WHAT IS BEING ASKED:
Quote all of the entries word for word.

GIVEN ENTRIES:
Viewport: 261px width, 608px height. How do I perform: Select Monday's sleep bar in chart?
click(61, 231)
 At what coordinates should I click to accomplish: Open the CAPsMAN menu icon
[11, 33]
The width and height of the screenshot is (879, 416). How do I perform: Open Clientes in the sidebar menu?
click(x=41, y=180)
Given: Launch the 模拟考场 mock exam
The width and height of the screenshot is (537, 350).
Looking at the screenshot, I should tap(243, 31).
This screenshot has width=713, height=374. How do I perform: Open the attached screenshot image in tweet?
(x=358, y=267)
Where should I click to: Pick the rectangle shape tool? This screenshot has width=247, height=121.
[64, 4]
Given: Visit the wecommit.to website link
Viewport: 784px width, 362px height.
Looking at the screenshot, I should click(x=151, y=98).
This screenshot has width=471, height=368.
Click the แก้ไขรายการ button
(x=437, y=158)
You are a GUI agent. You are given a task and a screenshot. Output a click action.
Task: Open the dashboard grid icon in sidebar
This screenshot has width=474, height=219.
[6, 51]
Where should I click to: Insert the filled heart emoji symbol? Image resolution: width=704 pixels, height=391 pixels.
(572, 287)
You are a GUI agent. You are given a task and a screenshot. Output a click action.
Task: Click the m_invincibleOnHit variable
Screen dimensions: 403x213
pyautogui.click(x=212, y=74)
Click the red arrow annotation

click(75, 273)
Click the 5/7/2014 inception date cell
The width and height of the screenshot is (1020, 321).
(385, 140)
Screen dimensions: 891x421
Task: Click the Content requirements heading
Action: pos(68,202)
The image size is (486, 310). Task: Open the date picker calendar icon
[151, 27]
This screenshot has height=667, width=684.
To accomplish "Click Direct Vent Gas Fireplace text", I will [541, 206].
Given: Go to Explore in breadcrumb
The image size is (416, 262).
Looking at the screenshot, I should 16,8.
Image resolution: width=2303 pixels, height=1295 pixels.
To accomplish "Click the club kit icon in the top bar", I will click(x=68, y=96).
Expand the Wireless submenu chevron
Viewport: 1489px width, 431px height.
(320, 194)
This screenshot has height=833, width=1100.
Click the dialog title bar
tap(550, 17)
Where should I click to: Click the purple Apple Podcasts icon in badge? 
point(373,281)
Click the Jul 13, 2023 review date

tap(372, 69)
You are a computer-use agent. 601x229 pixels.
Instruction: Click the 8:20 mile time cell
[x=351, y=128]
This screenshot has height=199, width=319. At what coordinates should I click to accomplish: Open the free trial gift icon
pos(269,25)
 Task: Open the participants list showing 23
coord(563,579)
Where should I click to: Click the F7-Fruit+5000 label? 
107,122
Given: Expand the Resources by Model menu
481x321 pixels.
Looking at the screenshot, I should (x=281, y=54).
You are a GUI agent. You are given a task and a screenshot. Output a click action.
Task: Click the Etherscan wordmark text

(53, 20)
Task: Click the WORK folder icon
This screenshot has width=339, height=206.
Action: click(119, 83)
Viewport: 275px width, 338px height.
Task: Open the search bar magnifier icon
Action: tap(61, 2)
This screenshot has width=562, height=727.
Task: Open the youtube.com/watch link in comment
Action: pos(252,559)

ANSWER SPACE:
Viewport: 261px width, 608px height. How do I perform: Select Monday's sleep bar in chart?
click(61, 231)
 At what coordinates should I click to accomplish: Open the CAPsMAN menu icon
[11, 33]
The width and height of the screenshot is (879, 416). How do I perform: Open Clientes in the sidebar menu?
click(x=41, y=180)
Given: Launch the 模拟考场 mock exam
The width and height of the screenshot is (537, 350).
Looking at the screenshot, I should tap(243, 31).
This screenshot has width=713, height=374. How do I perform: Open the attached screenshot image in tweet?
(x=358, y=267)
Where should I click to: Pick the rectangle shape tool? This screenshot has width=247, height=121.
[64, 4]
Given: Visit the wecommit.to website link
Viewport: 784px width, 362px height.
Looking at the screenshot, I should click(x=151, y=98).
This screenshot has width=471, height=368.
Click the แก้ไขรายการ button
(x=437, y=158)
You are a GUI agent. You are given a task and a screenshot. Output a click action.
Task: Open the dashboard grid icon in sidebar
This screenshot has width=474, height=219.
[6, 51]
Where should I click to: Insert the filled heart emoji symbol? Image resolution: width=704 pixels, height=391 pixels.
(572, 287)
You are a GUI agent. You are given a task and a screenshot. Output a click action.
Task: Click the m_invincibleOnHit variable
Screen dimensions: 403x213
pyautogui.click(x=212, y=74)
Click the red arrow annotation

click(75, 273)
Click the 5/7/2014 inception date cell
The width and height of the screenshot is (1020, 321).
(385, 140)
Screen dimensions: 891x421
Task: Click the Content requirements heading
Action: pos(68,202)
The image size is (486, 310). Task: Open the date picker calendar icon
[151, 27]
This screenshot has height=667, width=684.
To accomplish "Click Direct Vent Gas Fireplace text", I will [541, 206].
Given: Go to Explore in breadcrumb
The image size is (416, 262).
Looking at the screenshot, I should 16,8.
Image resolution: width=2303 pixels, height=1295 pixels.
To accomplish "Click the club kit icon in the top bar", I will click(x=68, y=96).
Expand the Wireless submenu chevron
Viewport: 1489px width, 431px height.
(320, 194)
This screenshot has height=833, width=1100.
Click the dialog title bar
tap(550, 17)
Where should I click to: Click the purple Apple Podcasts icon in badge? 
point(373,281)
Click the Jul 13, 2023 review date

tap(372, 69)
You are a computer-use agent. 601x229 pixels.
Instruction: Click the 8:20 mile time cell
[x=351, y=128]
This screenshot has height=199, width=319. At what coordinates should I click to accomplish: Open the free trial gift icon
pos(269,25)
 Task: Open the participants list showing 23
coord(563,579)
Where should I click to: Click the F7-Fruit+5000 label? 
107,122
Given: Expand the Resources by Model menu
481x321 pixels.
Looking at the screenshot, I should (x=281, y=54).
You are a GUI agent. You are given a task and a screenshot. Output a click action.
Task: Click the Etherscan wordmark text

(53, 20)
Task: Click the WORK folder icon
This screenshot has width=339, height=206.
Action: click(119, 83)
Viewport: 275px width, 338px height.
Task: Open the search bar magnifier icon
Action: tap(61, 2)
This screenshot has width=562, height=727.
Task: Open the youtube.com/watch link in comment
Action: pos(252,559)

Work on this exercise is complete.